To survive, animals must select contextually appropriate behavioral responses to threatening sensory stimuli that are shaped by both internal and locomotor state. However, how the circuits that process specific sensory stimuli might disseminate information to, and be affected by, other brain regions whose activities reflect these states is incompletely understood. To address this gap, we took advantage of the fruit fly's responses to a looming visual object, a well-studied model of visual threat. Prior work has characterized how these stimuli can activate specific neural circuits to evoke distinct behavioral responses. However, how looming stimuli might alter neural activity in other parts of the brain is incompletely understood. We examined loom-evoked changes in brain wide neural activity using volumetric two-photon imaging in behaving flies. These studies revealed that the looming stimulus evokes a broad increase in neural activity distributed across many brain regions, spanning both visual and motor areas, as well as sensory areas that process non-visual cues.

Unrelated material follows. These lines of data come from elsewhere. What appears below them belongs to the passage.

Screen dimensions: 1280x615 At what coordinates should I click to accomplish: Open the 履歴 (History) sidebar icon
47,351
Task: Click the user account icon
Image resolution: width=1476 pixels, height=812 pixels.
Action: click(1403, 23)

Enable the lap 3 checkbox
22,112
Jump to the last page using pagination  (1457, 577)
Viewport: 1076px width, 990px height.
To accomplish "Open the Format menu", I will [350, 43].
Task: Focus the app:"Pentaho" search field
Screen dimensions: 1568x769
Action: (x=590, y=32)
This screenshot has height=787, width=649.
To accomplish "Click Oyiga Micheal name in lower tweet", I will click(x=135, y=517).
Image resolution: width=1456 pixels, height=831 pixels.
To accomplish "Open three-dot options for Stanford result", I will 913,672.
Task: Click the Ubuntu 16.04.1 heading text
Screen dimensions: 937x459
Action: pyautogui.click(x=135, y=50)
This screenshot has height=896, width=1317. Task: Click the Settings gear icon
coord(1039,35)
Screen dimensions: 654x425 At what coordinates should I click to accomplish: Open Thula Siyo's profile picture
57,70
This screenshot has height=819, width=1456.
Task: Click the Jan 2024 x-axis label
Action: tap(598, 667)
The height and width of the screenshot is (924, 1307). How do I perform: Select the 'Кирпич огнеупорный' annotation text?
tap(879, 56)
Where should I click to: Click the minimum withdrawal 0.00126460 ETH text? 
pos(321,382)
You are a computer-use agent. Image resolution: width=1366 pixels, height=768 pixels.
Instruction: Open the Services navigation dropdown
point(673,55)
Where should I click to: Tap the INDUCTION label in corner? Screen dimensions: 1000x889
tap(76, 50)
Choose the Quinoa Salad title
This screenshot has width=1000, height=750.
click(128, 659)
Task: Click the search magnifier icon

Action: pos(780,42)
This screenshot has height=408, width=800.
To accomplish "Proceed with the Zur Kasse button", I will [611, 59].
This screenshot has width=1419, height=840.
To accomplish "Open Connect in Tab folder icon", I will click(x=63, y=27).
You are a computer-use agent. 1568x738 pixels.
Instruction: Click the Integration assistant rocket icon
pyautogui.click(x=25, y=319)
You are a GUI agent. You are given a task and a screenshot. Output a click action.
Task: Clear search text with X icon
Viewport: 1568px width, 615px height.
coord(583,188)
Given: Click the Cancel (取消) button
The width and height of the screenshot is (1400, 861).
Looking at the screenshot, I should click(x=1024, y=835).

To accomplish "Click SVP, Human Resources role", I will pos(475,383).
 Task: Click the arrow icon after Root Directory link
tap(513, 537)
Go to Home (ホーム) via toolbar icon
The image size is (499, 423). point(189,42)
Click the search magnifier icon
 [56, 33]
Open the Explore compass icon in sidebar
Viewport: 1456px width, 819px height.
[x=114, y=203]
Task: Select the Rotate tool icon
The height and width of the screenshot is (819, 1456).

Across many stimulus presentations, we identified three patterns of behavior that could be separated by movement speed. By comparing neural signals across these behavioral categories, we discovered temporally unique patterns of neural activity in distinct anatomical regions. Moreover, we observed a quiescent state in which the animal displays a significant stimulus-evoked neural response that fails to elicit a change in behavior, thereby decoupling perception from action. Finally, we show that the neural state before the stimulus can accurately predict subsequent behavioral response and that this accuracy is increased by signals from a small visuomotor region. Thus, these data argue that action selection is telegraphed by differences in initial neural state influenced by specific brain regions.